Diagnosis is by exclusion, as detailed above. Commonly measured markers for inflammatory disease (ESR, CRP) and autoantibodies (antinuclear antibody, rheumatoid factor) are usually normal or negative. Proximal sources of emboli should be considered as part of the differential diagnosis and may be evaluated by transthoracic or transesophageal echocardiogram, depending on clinical suspicion. Arteriography typically shows segmental occlusive lesions of distal vessels surrounded by “corkscrew” or “tree-root” collateral vessels in the absence of atherosclerosis (Fig. 2). These findings are suggestive but not pathognomonic. An excisional biopsy is rarely needed but can be obtained from amputations or acute superficial phlebitis for confirmation of the diagnosis. Histopathologic analysis of an acute phase lesion may demonstrate the classic findings of inflammatory cellular thrombi, with relative sparing of the vessel wall and preservation of the internal elastic lamina. Chronic lesions are characterized by organized thrombus and fibrosis.

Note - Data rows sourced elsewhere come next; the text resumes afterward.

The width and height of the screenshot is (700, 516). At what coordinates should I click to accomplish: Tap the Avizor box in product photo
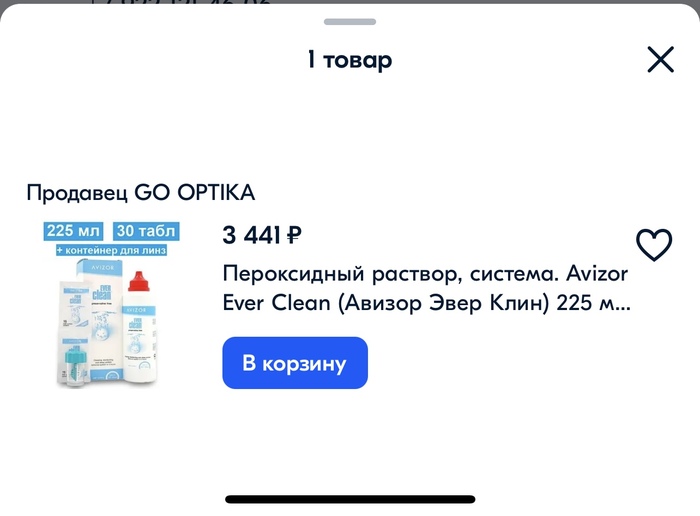click(x=100, y=319)
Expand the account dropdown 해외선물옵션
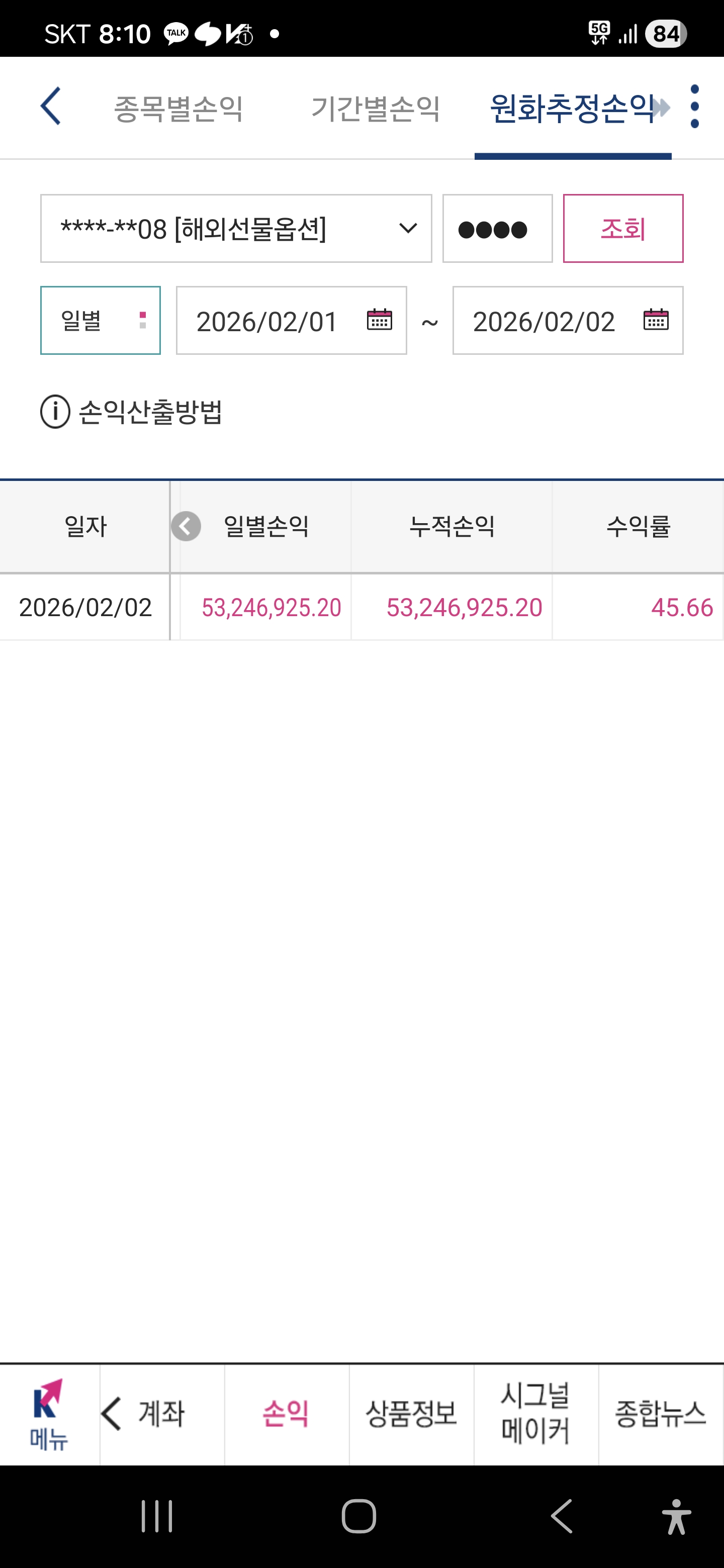Viewport: 724px width, 1568px height. [236, 228]
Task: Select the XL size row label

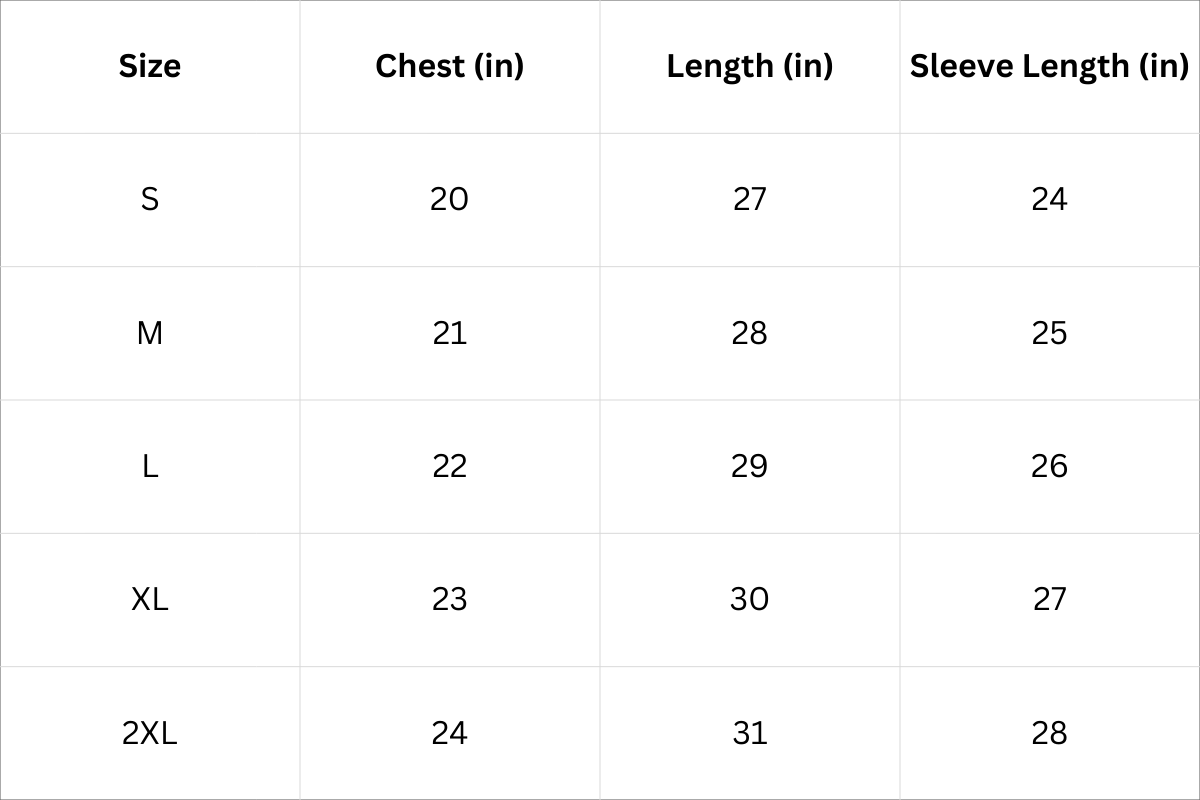Action: pos(150,599)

FIGURE 2 A: Digital subtraction angiography shows corkscrew collaterals around the area of occlusions in the right lower leg. Continuous-wave Doppler ultrasound shows corkscrew collaterals as color Doppler flows of a snake sign (A [arrow B] and B) and a dot sign (A [arrow C] and C). (From Fujii Y, Nishioka K, Yoshizumi M, et al. Corkscrew collaterals in thromboangiitis obliterans (Buerger disease). Circulation. 2007;116:e539–e540, with permission.)